> **THE TASK**: All of the data needs to come back exactly as written.

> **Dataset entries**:
^^^^

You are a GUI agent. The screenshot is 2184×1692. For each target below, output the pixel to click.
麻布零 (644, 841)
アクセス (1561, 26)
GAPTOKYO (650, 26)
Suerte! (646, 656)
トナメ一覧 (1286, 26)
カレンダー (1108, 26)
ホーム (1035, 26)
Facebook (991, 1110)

^^^^

> **YOUR SOLUTION**:
You are a GUI agent. The screenshot is 2184×1692. For each target below, output the pixel to click.
麻布零 (644, 841)
アクセス (1561, 26)
GAPTOKYO (650, 26)
Suerte! (646, 656)
トナメ一覧 (1286, 26)
カレンダー (1108, 26)
ホーム (1035, 26)
Facebook (991, 1110)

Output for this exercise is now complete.